Eaux have a difficult-to-define quality that acts like The Field or Fuck Buttons possess in spades.

It’s something to do with the pace, and the measured intensity of the transmissions they create. It’s something to do with an ability to change gear mid-song, and move from pulsing ambience to a punishing plateau. And, crucially, it’s about the almost addictive essence of the simple, sweeping melodies that gradually burrow into your audio memory bank until you’re fidgeting to hear them again. Plastics is characterised by the spooky, sensual, but disaffected vocals of Sian Ahern (not unlike the duelling voices in School of Seven Bells), set against a sombre electronic aesthetic.
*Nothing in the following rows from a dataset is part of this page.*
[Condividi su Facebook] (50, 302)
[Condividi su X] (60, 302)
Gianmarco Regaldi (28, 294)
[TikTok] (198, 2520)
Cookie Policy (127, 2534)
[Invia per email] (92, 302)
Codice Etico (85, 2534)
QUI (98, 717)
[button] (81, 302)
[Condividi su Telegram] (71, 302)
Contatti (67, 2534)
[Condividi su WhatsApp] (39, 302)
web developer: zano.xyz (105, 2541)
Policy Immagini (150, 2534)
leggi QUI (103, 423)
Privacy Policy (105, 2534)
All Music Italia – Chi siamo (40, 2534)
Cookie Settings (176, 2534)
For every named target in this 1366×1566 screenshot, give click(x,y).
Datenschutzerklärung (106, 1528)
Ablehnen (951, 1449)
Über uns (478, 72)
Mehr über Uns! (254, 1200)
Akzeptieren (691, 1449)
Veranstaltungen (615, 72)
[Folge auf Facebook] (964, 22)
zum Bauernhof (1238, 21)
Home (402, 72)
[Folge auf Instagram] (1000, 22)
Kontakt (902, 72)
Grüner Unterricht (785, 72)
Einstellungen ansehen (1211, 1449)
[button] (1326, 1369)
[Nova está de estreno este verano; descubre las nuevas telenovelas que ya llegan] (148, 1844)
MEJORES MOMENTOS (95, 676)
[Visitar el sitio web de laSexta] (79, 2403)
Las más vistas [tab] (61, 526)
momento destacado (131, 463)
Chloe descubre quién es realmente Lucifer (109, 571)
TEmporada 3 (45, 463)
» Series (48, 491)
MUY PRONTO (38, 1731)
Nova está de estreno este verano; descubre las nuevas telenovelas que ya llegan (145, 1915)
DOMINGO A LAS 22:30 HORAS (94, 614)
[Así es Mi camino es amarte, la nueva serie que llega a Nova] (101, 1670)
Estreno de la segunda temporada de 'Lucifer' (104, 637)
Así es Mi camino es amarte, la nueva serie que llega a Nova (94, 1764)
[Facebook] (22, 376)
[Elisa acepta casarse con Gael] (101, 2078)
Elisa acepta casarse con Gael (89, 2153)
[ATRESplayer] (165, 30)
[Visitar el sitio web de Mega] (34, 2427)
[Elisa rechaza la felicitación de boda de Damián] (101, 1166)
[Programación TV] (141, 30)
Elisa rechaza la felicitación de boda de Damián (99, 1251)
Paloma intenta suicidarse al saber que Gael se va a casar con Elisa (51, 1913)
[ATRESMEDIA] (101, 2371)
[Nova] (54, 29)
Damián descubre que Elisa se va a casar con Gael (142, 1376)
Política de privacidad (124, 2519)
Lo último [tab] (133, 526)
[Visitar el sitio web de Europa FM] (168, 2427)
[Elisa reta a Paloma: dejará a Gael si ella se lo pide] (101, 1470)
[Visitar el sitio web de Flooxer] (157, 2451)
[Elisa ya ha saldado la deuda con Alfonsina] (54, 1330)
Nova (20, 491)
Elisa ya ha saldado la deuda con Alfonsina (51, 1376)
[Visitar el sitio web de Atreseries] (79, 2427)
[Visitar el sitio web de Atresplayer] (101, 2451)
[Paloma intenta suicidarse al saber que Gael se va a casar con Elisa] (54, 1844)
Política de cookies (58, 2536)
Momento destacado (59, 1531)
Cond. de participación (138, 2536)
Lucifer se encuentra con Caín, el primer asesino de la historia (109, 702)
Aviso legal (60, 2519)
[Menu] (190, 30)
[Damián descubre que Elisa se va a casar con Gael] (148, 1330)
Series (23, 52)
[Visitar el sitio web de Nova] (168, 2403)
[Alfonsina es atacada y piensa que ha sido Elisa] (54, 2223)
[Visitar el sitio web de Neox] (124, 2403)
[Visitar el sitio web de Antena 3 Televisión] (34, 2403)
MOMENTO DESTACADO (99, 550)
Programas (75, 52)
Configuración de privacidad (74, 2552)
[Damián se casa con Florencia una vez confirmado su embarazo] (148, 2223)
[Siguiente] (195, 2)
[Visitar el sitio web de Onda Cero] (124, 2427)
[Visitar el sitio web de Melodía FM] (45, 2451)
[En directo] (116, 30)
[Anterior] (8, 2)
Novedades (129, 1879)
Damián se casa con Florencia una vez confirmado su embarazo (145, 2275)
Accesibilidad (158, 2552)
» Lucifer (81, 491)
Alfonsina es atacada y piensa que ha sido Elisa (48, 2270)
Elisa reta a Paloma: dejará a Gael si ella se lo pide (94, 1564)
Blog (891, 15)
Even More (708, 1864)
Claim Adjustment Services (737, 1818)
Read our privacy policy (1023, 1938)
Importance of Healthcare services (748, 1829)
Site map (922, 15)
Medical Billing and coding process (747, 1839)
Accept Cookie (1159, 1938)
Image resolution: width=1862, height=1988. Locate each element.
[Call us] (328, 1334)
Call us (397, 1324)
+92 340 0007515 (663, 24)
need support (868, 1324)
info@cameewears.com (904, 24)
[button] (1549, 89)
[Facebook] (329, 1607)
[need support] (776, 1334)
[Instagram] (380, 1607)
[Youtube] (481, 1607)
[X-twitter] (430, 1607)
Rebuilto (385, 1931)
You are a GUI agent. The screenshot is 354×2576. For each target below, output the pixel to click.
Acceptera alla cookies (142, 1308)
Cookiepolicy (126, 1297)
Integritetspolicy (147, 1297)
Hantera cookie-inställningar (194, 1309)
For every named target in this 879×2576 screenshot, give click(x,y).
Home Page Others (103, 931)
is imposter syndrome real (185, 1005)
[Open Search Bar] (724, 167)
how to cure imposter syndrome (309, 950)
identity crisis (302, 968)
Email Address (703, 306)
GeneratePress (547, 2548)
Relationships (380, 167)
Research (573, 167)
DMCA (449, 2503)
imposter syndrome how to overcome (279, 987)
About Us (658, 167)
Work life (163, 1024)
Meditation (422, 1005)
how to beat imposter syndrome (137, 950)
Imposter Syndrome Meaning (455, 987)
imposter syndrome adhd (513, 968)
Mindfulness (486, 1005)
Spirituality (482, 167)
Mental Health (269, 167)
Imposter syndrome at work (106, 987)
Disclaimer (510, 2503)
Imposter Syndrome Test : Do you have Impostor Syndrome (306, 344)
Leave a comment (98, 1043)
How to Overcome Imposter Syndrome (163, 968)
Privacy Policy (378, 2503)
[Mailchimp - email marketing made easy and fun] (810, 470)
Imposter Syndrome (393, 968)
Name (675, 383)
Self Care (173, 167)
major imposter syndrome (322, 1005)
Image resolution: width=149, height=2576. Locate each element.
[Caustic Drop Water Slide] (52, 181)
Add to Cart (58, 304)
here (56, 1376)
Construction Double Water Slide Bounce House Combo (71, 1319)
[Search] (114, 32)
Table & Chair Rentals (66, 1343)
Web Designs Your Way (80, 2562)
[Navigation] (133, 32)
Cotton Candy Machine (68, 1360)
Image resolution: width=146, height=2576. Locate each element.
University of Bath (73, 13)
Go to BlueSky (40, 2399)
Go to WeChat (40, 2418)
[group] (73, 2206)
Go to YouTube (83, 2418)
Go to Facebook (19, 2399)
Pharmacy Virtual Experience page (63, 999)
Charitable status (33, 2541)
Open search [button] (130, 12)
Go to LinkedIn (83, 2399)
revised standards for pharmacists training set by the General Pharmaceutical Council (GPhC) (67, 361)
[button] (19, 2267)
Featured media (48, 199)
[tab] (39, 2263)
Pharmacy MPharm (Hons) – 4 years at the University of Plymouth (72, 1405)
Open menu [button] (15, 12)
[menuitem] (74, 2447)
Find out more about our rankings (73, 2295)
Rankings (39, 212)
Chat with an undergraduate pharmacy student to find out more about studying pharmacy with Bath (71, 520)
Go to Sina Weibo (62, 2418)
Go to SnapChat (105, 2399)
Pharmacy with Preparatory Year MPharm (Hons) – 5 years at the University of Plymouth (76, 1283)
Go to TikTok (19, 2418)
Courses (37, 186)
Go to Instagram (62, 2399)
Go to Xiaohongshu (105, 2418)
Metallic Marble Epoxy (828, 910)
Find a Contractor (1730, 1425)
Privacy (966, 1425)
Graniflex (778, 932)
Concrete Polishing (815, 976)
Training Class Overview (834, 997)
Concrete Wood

The gothic arpeggios of Movers and Shakers evoke Zomby or Illumsphere’s darker material, while layered eruptions of sound and texture are a regular feature. Pressure Points nails the industrial disco chug of Factory Floor, The Light Falls Through Itself is hypnotic and genuinely haunting, and the powerful, ethereal and majestic Peace Makes Plenty is perhaps the crowning moment: gently psychedelic in a muted, dark kind of way. The juxtaposition of the hymnal – almost operatic – vocals with the industrial rhythms and melodies could have been overkill: a Trent Reznor/Enya side-project no-one wanted to hear. But in fact the dynamic is perfect. Turn it up loud, throw on a hooded cloak and let the darkness in.